Discussion in 'General Gun Discussions' started by InfernoMDM, Jul 28, 2005.

  1. InfernoMDM

    InfernoMDM Well-Known Member

    Can someone reply to the below info. From what I can tell from tests, info etc. I cant believe this guy is right. Can someone verify or disprove this for me? This comment was about CQB and 9mm vs the 5.56 penetration.

    "There is a good reason most SWAT teams have switched from 9x19mm HK MP5's to 5.56x45mm AR15/M16's for entry/CQB.

    A 9mm from a carbine-length barrel has a tendancy to over penetrate.

    On the contrary, a 5.56mm with a velocity in excess of 2700fps (achievable at CQB range from an 11.5" barrel) will break apart at the cannelure upon entry (often breaking into even smaller pieces), transferring it's kinetic energy within the body, thus vastly reducing the chances of over penetration.

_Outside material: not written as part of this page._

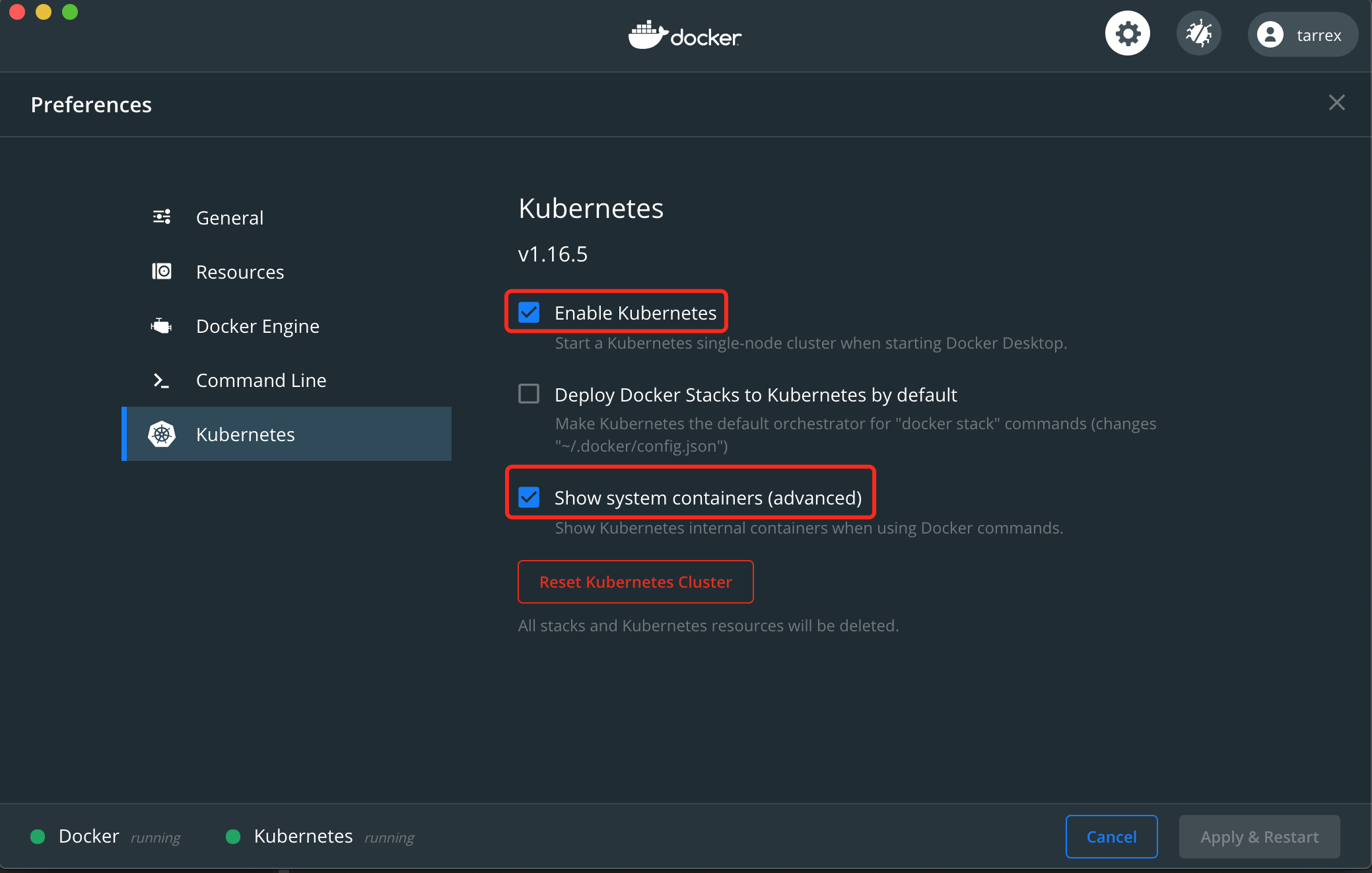Select the Command Line preferences section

    I suppose if there's no concern for what might be behind your target . . . "

    "Actually, ball ammo has just as great a chance of fragmentation at CQB range as other varieties, sometimes more."
  2. Cesiumsponge

    Cesiumsponge Well-Known Member

    It's been shown in informal tests (Box Of Truth) that even pistol-length barrels firing a pistol round will on average penetrate on equal or superior grounds compared to VERY specific 5.56mm loadings using drywall as a test medium.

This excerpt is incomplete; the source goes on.